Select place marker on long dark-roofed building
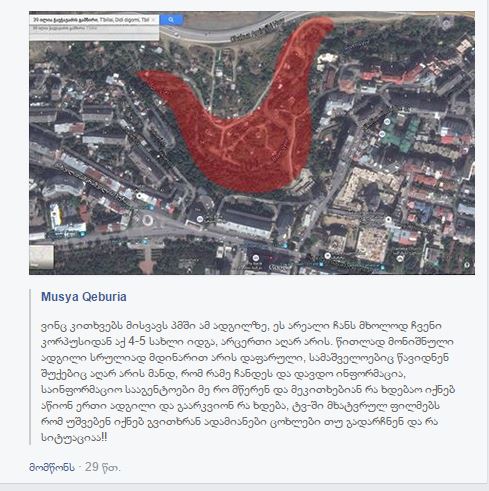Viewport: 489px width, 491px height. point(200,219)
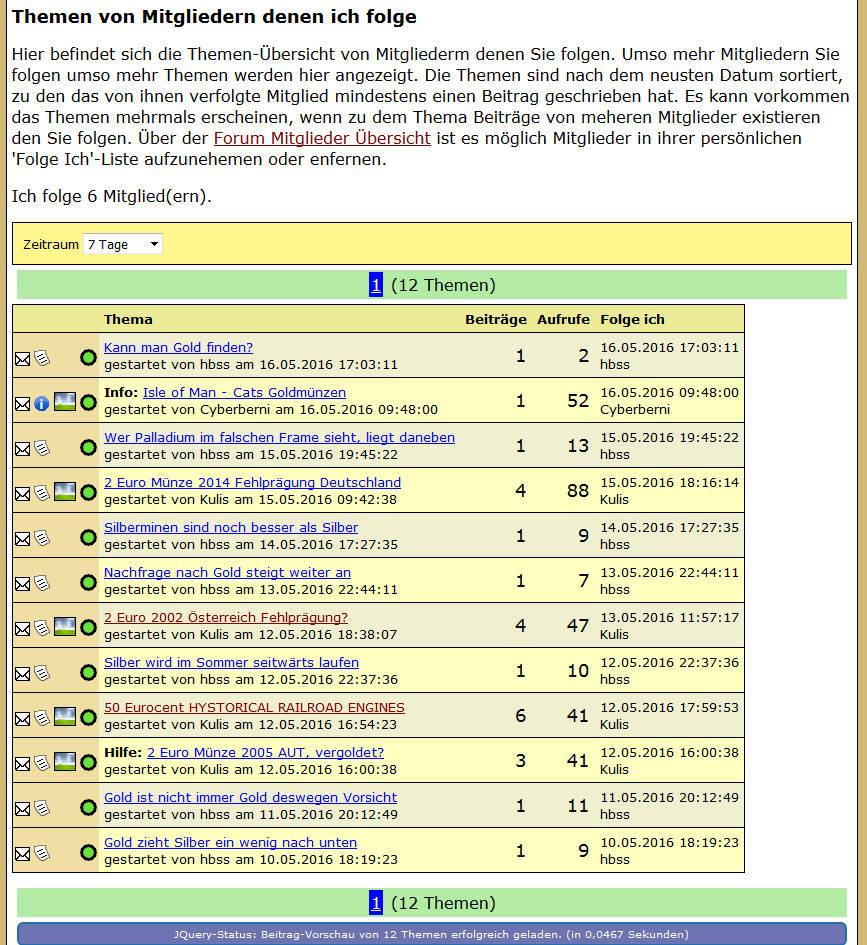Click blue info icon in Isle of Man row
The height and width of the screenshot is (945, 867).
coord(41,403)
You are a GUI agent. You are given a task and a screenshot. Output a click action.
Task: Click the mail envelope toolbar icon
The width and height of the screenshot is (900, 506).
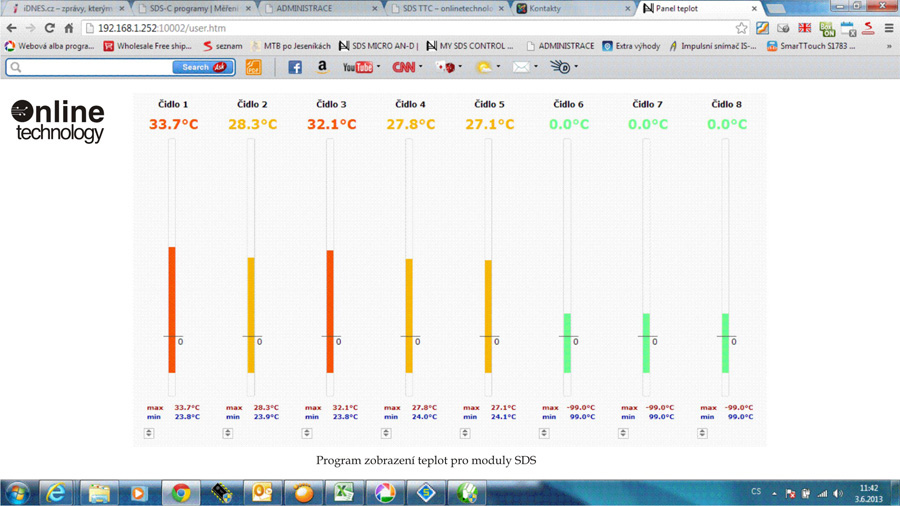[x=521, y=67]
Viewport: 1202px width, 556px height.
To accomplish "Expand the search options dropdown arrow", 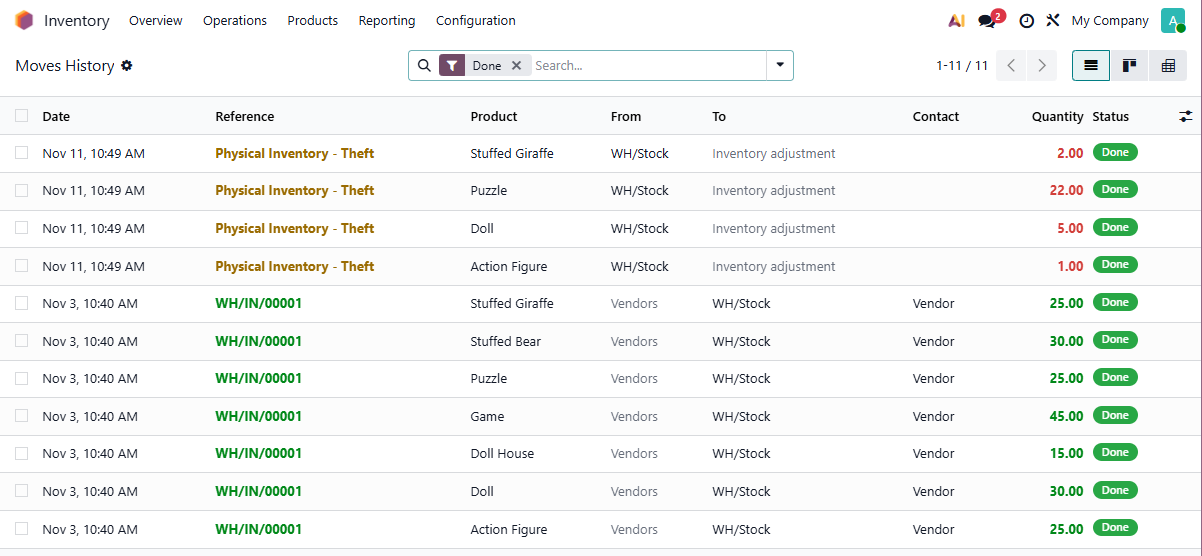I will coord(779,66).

* * *

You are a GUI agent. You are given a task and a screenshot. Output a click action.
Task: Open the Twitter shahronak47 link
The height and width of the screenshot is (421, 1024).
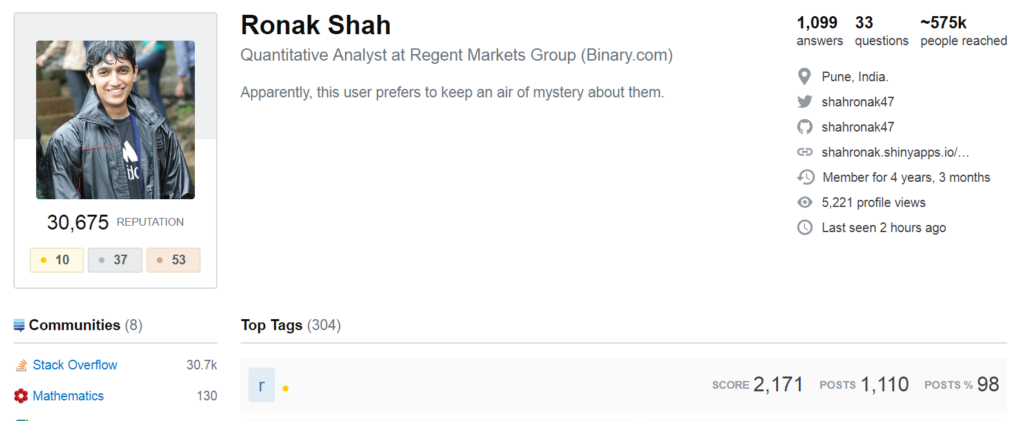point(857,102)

---

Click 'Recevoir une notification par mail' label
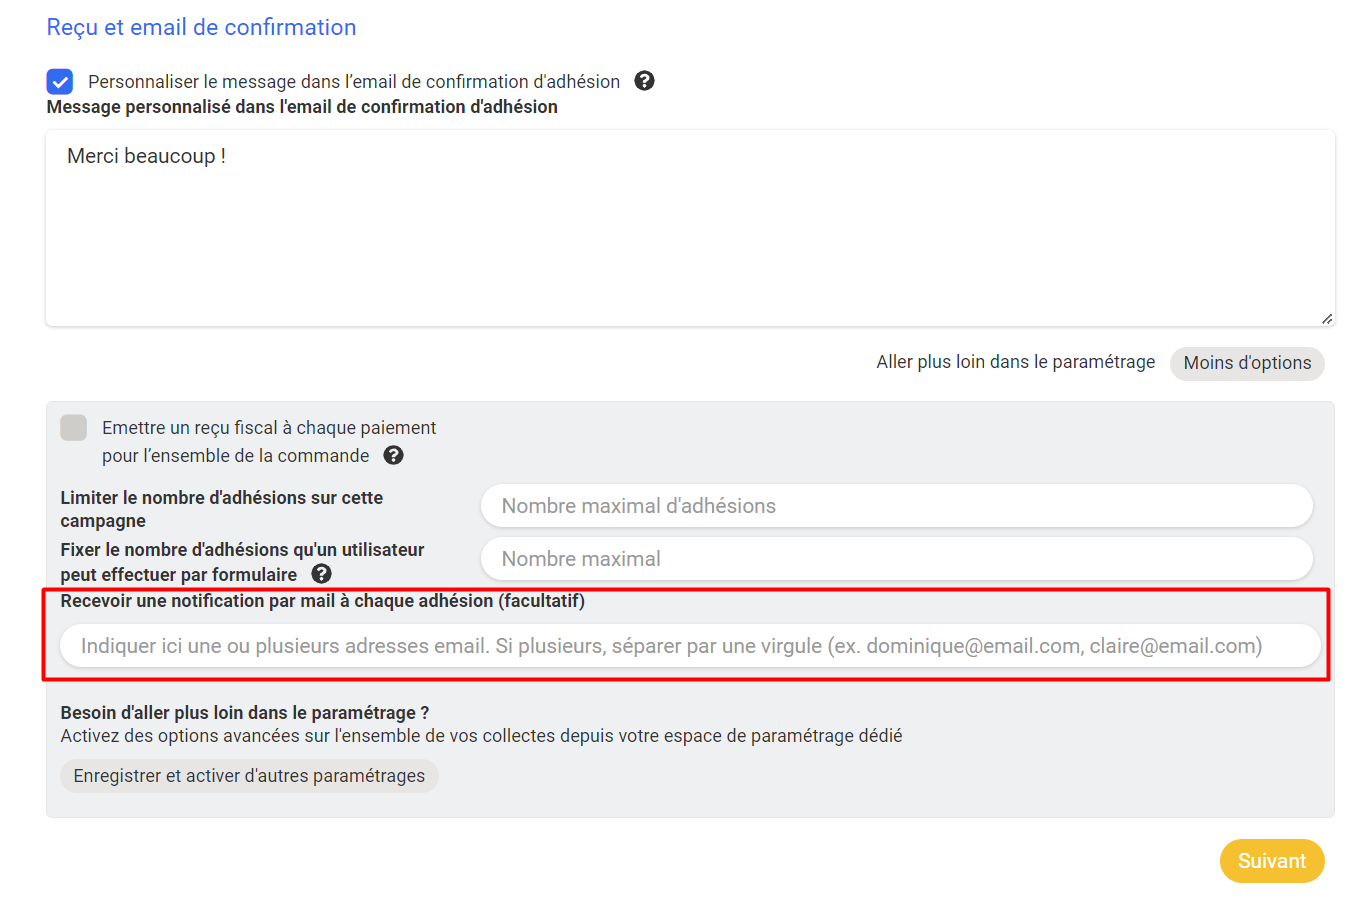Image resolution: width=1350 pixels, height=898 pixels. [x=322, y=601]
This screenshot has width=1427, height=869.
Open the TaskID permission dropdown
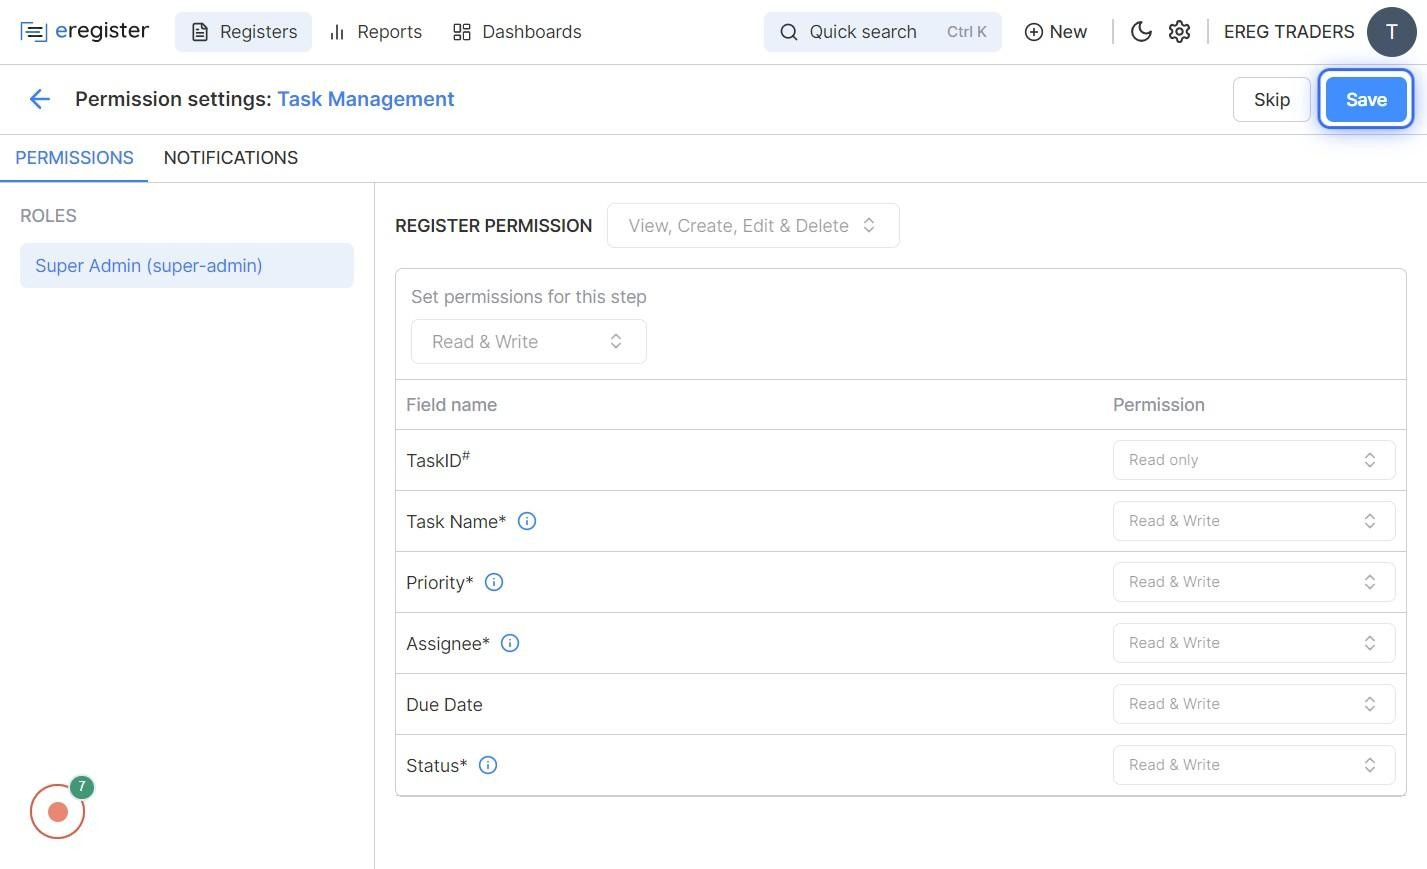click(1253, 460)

# TO DO
Recast the records as a Markdown table with the columns No and Line. Start at the line that contains "Click 'Recevoir une" and stop after the line that contains "click(1253, 460)", skipping any blank lines and leaving the pictures out.

# RESPONSE TO THE EXERCISE
| No | Line |
|---|---|
| 1 | Click 'Recevoir une notification par mail' label |
| 2 | Image resolution: width=1350 pixels, height=898 pixels. [x=322, y=601] |
| 3 | This screenshot has width=1427, height=869. |
| 4 | Open the TaskID permission dropdown |
| 5 | click(1253, 460) |